That's why I tend to take the original sentence to mean *a2* below, rather than a1.


grammar-in-use said:


> a. My tongue was busy searching out the hole *where* the tooth had been.
> mean:
> a1. My tongue was busy searching out the hole *in which* the tooth had been.
> or
> *a2*. My tongue was busy searching out the hole *in that part of the gum where* the tooth had been.
> ?


And I would say that a1 and a2 are intrinsically (logically and semantically) different. I may be wrong...or may be making too big a fuss over the trivial thing. But somehow I'd just think they are different.


----------



## grammar-in-use

sdgraham said:


> As a side note, a formal name for the aforementioned hole seems to be "socket."
> How To Reduce The Chance Of Dry Sockets | Periodontal Associates of Memphis


Thank you for that.
By the way, how would you look at the "where" in the OP? Does it mean "in the part of the gum where", or "in which", referring to the "hole"?


----------



## lingobingo

Trust me, if you’d just had an extraction, the last thing you’d want to do is stick your tongue into the empty socket and make it bleed all the more!  Hence my suggestion of its meaning being the gap that had now opened up where the tooth had been.


----------



## Myridon

lingobingo said:


> Trust me, if you’d just had an extraction, the last thing you’d want to do is stick your tongue into the empty socket and make it bleed all the more!  Hence my suggestion of its meaning being the gap that had now opened up where the tooth had been.


I've done it many times.  It takes weeks to heal over.  It's impossible to resist!

Some of us seem to be thinking the root of the tooth is not part of the tooth somehow. The hole is where the (root of the) tooth was.


----------



## grammar-in-use

lingobingo said:


> Trust me, if you’d just had an extraction, the last thing you’d want to do is stick your tongue into the empty socket and make it bleed all the more!


Sure thing!  


lingobingo said:


> its meaning being the gap that had now opened up *where* the tooth had been.
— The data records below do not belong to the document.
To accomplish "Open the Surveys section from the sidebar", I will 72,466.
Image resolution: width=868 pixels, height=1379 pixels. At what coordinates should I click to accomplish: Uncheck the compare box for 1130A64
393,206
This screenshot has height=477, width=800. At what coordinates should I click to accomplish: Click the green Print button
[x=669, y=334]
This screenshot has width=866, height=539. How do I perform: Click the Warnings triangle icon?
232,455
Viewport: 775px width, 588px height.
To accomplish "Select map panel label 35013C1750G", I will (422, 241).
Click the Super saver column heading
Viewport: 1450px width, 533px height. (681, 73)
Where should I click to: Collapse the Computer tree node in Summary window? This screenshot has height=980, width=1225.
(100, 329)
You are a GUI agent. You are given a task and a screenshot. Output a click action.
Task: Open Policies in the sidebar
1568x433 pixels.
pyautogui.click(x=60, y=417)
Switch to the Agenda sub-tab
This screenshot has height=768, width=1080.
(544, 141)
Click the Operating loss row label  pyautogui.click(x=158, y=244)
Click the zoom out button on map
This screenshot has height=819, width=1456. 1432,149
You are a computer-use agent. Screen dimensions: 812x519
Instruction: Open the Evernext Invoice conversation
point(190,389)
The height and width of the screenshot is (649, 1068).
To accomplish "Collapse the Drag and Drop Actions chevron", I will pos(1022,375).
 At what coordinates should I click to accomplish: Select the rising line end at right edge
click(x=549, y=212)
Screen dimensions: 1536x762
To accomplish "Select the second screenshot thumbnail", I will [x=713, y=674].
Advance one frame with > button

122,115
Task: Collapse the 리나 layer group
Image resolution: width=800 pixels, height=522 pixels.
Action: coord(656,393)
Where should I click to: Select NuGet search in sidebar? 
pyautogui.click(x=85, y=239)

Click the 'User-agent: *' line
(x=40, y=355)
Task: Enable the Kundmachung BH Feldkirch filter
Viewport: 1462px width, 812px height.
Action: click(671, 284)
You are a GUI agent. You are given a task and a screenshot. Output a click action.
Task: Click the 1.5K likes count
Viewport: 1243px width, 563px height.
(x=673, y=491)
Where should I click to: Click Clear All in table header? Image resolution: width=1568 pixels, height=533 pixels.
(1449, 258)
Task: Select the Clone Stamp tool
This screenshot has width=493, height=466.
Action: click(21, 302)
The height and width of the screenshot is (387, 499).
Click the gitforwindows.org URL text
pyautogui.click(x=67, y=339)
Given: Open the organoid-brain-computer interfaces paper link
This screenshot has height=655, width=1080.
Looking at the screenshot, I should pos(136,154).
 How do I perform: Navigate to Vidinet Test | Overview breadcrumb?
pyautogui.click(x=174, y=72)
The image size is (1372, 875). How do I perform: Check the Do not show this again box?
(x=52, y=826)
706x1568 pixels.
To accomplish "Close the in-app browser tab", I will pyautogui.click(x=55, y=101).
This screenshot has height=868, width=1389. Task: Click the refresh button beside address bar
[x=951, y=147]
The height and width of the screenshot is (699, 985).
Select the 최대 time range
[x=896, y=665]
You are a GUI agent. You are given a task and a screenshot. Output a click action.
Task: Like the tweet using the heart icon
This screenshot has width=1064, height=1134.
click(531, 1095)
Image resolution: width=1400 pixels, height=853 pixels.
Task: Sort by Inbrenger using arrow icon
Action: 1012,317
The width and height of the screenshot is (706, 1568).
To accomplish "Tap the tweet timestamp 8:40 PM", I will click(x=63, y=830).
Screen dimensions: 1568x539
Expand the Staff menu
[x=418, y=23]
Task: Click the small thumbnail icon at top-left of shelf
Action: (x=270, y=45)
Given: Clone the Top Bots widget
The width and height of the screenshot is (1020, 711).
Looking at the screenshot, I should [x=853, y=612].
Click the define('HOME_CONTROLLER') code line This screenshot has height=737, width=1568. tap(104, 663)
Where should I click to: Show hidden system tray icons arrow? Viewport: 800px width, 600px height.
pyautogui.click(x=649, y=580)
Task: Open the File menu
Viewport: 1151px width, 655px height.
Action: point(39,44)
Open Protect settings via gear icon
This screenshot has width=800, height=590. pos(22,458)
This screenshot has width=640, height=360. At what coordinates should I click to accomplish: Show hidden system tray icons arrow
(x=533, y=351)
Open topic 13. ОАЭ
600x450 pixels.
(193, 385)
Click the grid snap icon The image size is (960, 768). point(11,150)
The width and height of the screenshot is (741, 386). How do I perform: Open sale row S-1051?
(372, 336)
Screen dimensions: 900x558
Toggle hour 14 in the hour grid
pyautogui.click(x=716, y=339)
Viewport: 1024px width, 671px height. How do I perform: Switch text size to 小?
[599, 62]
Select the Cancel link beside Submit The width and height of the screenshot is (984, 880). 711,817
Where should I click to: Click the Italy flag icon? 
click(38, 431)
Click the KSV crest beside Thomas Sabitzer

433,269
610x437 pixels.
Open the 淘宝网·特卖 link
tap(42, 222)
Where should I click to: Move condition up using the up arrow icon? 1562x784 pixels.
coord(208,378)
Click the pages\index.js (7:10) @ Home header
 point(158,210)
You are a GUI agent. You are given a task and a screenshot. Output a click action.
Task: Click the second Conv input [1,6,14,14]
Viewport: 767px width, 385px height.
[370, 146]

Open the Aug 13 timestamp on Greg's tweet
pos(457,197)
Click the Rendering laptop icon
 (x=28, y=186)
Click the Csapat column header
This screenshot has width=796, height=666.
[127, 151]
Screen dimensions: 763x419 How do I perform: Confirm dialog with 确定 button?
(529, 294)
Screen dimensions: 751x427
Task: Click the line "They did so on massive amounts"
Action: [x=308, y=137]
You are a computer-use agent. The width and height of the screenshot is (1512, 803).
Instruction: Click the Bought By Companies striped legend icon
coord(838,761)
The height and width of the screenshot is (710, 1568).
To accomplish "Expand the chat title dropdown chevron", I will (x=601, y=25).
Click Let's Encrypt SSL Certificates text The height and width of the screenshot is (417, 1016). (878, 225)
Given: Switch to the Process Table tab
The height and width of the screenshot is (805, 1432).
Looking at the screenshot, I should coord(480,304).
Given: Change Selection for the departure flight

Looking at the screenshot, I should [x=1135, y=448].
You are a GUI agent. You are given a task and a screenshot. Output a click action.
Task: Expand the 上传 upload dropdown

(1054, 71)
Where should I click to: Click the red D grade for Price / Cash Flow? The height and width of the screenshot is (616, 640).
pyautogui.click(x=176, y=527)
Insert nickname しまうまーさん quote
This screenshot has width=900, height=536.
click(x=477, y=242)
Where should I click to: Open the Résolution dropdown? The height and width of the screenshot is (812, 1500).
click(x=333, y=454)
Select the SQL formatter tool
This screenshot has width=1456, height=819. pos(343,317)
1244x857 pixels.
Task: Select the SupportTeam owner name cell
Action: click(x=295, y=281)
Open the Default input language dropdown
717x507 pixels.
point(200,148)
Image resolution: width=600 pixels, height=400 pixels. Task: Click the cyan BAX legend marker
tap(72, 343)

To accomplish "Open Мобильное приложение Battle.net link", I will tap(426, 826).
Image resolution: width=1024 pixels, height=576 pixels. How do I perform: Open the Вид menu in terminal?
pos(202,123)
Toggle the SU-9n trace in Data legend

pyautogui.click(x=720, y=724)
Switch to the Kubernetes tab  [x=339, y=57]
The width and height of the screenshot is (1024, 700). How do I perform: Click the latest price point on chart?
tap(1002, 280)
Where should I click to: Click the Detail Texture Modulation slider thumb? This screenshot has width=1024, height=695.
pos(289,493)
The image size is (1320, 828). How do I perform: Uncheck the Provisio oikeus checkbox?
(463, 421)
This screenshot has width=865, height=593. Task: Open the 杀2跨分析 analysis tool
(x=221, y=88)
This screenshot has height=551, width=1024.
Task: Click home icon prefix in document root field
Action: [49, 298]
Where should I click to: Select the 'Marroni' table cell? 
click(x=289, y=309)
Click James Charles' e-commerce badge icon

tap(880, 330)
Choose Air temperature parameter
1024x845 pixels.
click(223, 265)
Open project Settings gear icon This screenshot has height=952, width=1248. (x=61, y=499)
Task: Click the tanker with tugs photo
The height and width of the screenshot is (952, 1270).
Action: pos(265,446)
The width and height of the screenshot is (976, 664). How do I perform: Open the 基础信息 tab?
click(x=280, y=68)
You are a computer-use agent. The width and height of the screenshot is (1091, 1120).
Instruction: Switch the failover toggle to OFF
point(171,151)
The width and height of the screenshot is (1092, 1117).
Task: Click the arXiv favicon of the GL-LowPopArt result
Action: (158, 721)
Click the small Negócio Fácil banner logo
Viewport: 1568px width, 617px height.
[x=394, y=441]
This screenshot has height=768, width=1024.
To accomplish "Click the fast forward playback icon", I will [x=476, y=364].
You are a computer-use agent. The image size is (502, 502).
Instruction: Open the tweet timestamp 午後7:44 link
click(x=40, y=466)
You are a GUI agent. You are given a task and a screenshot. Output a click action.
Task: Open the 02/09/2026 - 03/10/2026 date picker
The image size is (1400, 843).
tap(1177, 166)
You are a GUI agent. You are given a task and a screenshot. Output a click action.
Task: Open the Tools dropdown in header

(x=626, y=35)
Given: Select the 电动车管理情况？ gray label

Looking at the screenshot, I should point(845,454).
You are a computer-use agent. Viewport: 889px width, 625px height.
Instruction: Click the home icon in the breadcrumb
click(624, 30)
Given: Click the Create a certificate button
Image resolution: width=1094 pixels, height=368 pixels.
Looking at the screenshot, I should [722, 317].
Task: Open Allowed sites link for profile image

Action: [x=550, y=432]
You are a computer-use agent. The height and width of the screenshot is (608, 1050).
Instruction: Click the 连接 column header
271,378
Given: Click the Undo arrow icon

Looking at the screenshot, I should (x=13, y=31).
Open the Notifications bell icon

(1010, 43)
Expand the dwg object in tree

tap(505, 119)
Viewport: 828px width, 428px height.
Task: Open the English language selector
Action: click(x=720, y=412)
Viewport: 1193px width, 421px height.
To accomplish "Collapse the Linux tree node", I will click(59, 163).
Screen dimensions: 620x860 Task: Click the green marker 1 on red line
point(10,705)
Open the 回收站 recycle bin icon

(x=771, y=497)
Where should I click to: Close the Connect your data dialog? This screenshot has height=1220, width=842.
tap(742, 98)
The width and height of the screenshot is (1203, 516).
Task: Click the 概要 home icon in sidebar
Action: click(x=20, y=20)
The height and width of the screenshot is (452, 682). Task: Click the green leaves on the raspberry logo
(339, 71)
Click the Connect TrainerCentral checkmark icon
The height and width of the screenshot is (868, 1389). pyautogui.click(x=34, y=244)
I would understand that both your "(...opened up) _*where* the tooth had been_" above and the original "(...the hole) _*where* the tooth had been_" mean "_*in the place where* the tooth had been_". In short, the "where" is not a relative but fused relative.


----------



## grammar-in-use

Myridon said:


> The hole is where the (root of the) tooth was.


I agree with you! 
It means that the hole is in the place where the (root of the) tooth was. Then can we directly say "the (root of the) tooth was in the hole"? I don't know...
Technically, the tooth was in the place which has now become a hole. In other words, the hole is (in the place) where the tooth was.


----------



## Edinburgher

grammar-in-use said:


> And I would say that a1 and a2 are intrinsically (logically and semantically) different. I may be wrong...or may be making too big a fuss over the trivial thing. But somehow I'd just think they are different.


I agree that (a1) and (a2) are logically different.  I would also say that (a) and (a1) are logically the same.  They are both ambiguous as to whether the tongue was probing into the gap where the non-root part of the tooth had been or was probing into the hole in the gum where the root had been.
In practice the tongue was probably probing both.  The meanings of (a) and (a1) include the meaning of (a2).


grammar-in-use said:


> In short, the "where" is not a relative but fused relative.


I don't think so.  A fused relative is a relative pronoun that has no external antecedent, and effectively acts as its own antecedent.  Here, however, "hole" or "gap" is clearly the external antecedent.  The only doubt is whether the speaker means the hole (gap) in the line of teeth, or the hole (socket) where the root had been.  The grammar is no help in resolving this ambiguity.


----------



## Rover_KE

sdgraham said:


> As a side note, a formal name for the aforementioned hole seems to be "socket."



Yes — my dentist, Phil Macavity, confirms that it's a socket.


----------



## grammar-in-use

Edinburgher said:


> Here, however, "hole" or "gap" is clearly the external antecedent.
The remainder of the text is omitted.